The proposed niche-specific function of glycogen metabolism is also reflected by the inter-strain comparison of L. helveticus and L. bulgaricus, species that are commonly associated with domesticated dairy environments. The conservation of the genomic region flanking the glg operons in L. helveticus and L. acidophilus led to our conclusion that this operon was lost from the dairy strains of L. helveticus. In the case of L. bulgaricus, small remnants of the glg operon were found in the majority of the sequenced L. bulgaricus strains at the genomic region similar to that of the glg locus in L. bulgaricus PB2003/044-T3-4. This suggested that only the latter strain retained an intact glg operon as part of a niche-specific gene repertoire equipped for its adaptation to the human vaginal environment. A recent analysis of 1202 bacterial genomes showed a general correlation between the presence of a complete glycogen pathway with more diverse habitats and flexible lifestyles of bacteria (Wang and Wise, 2011). This supports our observation regarding the preservation of an intact glycogen operon in specific strains of L. helveticus and L. bulgaricus that have not been adapted to a domesticated environment. Overall, the unique presence of the glg operon in specific host-associated strains of L. helveticus and L. bulgaricus, as well as L. acidophilus and other glg-encoding Lactobacillus species suggests that this operon likely plays an important role in the survival and adaptation of these strains in their niches.
The differential expression of the glg operon under various carbohydrate conditions demonstrated that glycogen metabolism in this microorganism was dependent on the type of sugar substrates and availability. The repression effect of glucose observed on gene expression and glycogen accumulation, as well as the presence of a putative cre sequence upstream of the glg operon, also strongly indicate that the glycogen metabolism is subjected to catabolite repression by glucose. In contrast, glycogen accumulation and glg expression were induced in the presence of glucose in microorganisms such as C. glutamicum, S. mutans and Salmonella enteritidis (Spatafora et al., 1995; Bonafonte et al., 2000; Seibold et al., 2007). From the perspective of a specialized niche in the small GI environment, we propose that L. acidophilus may sense the presence of glucose, a preferred carbon substrate, as a signal for nutrient abundance and ideal conditions for cell multiplication, which leads the cells to prioritize glucose uptake and carbon flow towards glycolysis and other biosynthetic pathways, promoting rapid growth. Conversely, when glucose or other preferred carbon substrates are absent or exhausted, cells may respond by de-repressing the machinery for the metabolism of complex carbohydrates and activating the glycogen metabolism pathway. Under this condition, glycogen metabolism may synthesize energy storage compounds and serve as a carbon capacitor in order to regulate downstream metabolic flux, presumably in an energy conservation mode for survival maintenance.

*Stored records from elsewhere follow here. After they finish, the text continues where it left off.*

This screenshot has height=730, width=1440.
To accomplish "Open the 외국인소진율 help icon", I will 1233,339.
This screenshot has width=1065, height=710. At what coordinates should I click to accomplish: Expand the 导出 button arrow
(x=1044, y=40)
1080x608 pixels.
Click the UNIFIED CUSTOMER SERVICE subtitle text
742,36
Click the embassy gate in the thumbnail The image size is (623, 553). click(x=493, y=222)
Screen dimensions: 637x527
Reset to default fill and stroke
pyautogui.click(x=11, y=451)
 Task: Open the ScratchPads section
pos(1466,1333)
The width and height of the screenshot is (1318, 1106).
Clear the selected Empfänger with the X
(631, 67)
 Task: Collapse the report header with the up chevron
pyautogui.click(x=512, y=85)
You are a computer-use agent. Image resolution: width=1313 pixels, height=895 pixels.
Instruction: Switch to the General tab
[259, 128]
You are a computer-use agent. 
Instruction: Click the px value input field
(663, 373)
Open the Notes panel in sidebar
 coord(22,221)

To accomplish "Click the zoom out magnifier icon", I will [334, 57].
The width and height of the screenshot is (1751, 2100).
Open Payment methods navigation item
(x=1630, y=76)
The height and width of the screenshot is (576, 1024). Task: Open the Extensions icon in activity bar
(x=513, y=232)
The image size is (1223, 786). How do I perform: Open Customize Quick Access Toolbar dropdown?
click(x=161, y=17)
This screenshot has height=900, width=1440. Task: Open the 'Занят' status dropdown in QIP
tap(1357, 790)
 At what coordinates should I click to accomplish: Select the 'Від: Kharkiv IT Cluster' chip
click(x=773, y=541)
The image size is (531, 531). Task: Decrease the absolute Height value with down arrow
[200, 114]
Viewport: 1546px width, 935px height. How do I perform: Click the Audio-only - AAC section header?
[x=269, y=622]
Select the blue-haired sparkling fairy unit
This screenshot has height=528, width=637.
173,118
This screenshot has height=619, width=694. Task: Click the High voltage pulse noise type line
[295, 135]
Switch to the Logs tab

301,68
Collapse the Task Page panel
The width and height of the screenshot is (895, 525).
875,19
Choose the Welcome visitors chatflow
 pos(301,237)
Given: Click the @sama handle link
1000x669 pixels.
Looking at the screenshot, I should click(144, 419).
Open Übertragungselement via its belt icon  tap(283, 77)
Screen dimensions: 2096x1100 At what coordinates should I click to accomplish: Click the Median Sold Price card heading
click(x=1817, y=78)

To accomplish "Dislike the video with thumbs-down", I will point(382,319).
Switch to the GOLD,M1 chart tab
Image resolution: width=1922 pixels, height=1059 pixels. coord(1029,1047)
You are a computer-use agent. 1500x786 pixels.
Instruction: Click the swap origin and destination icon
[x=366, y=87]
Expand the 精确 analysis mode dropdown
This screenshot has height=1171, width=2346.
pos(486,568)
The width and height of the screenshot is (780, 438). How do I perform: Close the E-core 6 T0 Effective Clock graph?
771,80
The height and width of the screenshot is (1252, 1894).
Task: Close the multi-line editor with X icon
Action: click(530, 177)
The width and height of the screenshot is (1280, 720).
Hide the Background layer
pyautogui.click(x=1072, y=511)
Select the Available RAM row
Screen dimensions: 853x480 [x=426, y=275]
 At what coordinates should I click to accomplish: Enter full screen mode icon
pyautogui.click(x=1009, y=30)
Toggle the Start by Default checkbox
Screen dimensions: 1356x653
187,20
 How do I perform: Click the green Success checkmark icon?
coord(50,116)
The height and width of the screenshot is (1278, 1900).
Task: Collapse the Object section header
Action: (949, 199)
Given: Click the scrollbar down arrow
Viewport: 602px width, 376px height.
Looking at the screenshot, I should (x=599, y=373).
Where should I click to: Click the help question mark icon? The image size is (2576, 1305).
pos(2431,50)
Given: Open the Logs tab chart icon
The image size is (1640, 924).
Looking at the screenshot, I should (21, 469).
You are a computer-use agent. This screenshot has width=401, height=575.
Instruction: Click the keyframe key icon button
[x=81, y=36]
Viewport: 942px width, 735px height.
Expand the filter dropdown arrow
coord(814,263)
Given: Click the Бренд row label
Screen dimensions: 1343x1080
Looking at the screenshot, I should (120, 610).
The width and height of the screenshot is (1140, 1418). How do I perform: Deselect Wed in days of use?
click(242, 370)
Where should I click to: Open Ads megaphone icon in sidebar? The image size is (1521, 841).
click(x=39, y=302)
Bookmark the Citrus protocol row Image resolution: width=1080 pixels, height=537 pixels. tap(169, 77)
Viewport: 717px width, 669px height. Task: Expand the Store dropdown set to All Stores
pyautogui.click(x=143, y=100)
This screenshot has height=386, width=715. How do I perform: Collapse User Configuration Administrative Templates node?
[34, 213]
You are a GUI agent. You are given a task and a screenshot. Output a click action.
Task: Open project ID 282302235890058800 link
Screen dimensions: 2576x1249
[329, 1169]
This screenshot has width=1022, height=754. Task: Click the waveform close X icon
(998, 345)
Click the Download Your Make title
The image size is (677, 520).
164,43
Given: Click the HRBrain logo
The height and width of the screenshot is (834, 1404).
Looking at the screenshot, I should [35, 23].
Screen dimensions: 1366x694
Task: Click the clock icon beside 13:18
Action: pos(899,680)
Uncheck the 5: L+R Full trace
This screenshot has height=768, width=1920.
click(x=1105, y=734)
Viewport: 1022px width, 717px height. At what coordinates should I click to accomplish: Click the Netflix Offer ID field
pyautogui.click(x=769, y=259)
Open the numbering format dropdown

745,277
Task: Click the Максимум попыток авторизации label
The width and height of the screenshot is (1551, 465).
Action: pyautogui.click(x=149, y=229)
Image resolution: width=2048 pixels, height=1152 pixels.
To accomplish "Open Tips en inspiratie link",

Our results demonstrate that the trisaccharide raffinose is among the sugar substrates examined that induced the highest level of the glg operon expression and glycogen accumulation. In L. acidophilus, raffinose uptake via an ATP-binding cassette (ABC) transporter is hydrolysed into galactose and sucrose (Barrangou et al., 2006; Andersen et al., 2012), and the subsequent catabolism of both galactose and sucrose yields glucose-1-phosphate intermediates that can be directly shunted into the glycogen synthesis pathway, or directed towards glycolysis after conversion to glucose-6-phosphate. The distinct lag phase and high level of glycogen content in raffinose-grown cells throughout growth suggest that the flow of the raffinose catabolite intermediates was likely directed towards glycogen accumulation over glycolysis. In comparison, trehalose is transported via a phosphoenolpyruvate-dependent phosphotransferase system (PTS) and subsequently hydrolysed into glucose and glucose-6-phosphate (Duong et al., 2006) that can be channelled directly into glycolysis, or converted into glucose-1-phosphate by phosphoglucomutase for glycogen synthesis. Thus, it is likely that the uptake and metabolism of trehalose requires less energy (PTS versus ABC transporter) and less complex catabolic enzymatic steps than raffinose, which may explain the slightly slower growth rate on raffinose, and a faster glycogen accumulation rate in trehalose-grown cells during early log phase.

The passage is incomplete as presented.